If the car is an automatic transmission, having a clean radiator and a lower engine temperature will also extend the life of the transmission.
#11
Get that radiator tanked by a rad shop. You should have a new water pump with the build just see if its a cast impeller and not the stamped steel one. You can pickup a HD fan clutch at the parts store and bolt it right onto the water pump. But have to check if it will fit you fan. Is it a 5 or 6 blade? I recommend a 6 blade like factory.
Sugarbear I've thought of this and at the recommendation of another member I'm looking at a Ready-Rad 433161 Radiator if I need a new one. Also yes it is an automatic
oldsman72 and ah64pilot I agree a fan shroud is important and I do have one.

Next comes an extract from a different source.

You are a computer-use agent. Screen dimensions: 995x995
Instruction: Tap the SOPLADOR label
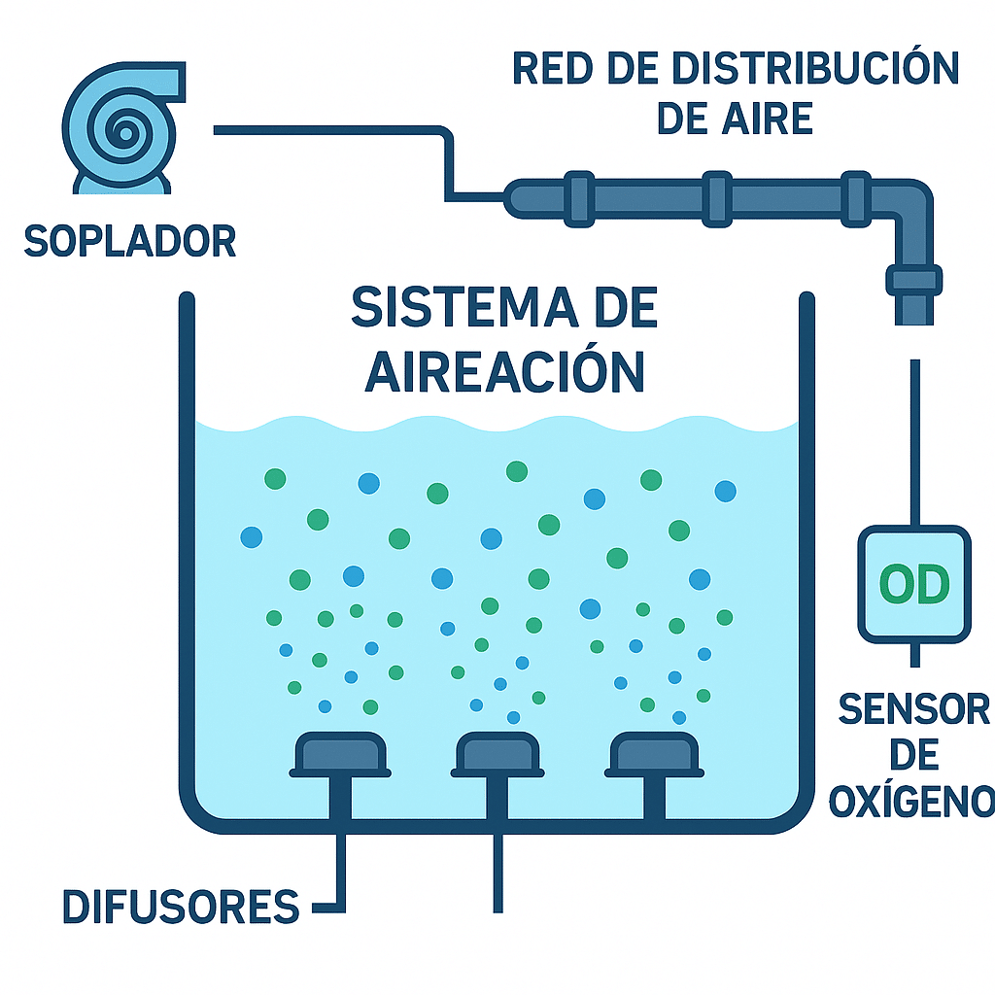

Honestly I think I'm worried to much over this its not like I live in texas.. I live against lake erie in ohio lol. I'm going to check everything over tho for sure.. at the first sign one of those pieces are bad I'm replacing them. (the fan or radiator)
this is the first car I've rebuilt for myself, So I'm just a bit anxious and worried at the same time lol...
#12
To clarify, tanking or dipping the radiator does not get everything cleaned out if the tubes are clogged with minerals. Removing the tanks and rodding is more effective but may be cost prohibitive unless keeping the original radiator is a concern.
#14
Can't recall seeing it in this thread, but is the orginal radiator a 4 core? A big portion of the cars were optioned with AC, which got you the heavy duty cooling as well and should be all you need (assuming it's in good condition and has the shroud as others said). I might consider some sort of upgrade if the original is a 3 core.
#15
Can't recall seeing it in this thread, but is the orginal radiator a 4 core? A big portion of the cars were optioned with AC, which got you the heavy duty cooling as well and should be all you need (assuming it's in good condition and has the shroud as others said). I might consider some sort of upgrade if the original is a 3 core.
ah64pilot I'm not really trying to keep it stock, but with that said I'm not veering far from it lol. I do not mind replacing the radiator or fan with newer stuff. I'll check into those radiators. thanks!
On a side note, Christmas came yesterday via UPS. stainless exhaust system, heater core (that i need to return) and some other odds n ends. hoping to hook up the exhaust this weekend and start her up again... been about 9 months since it was started.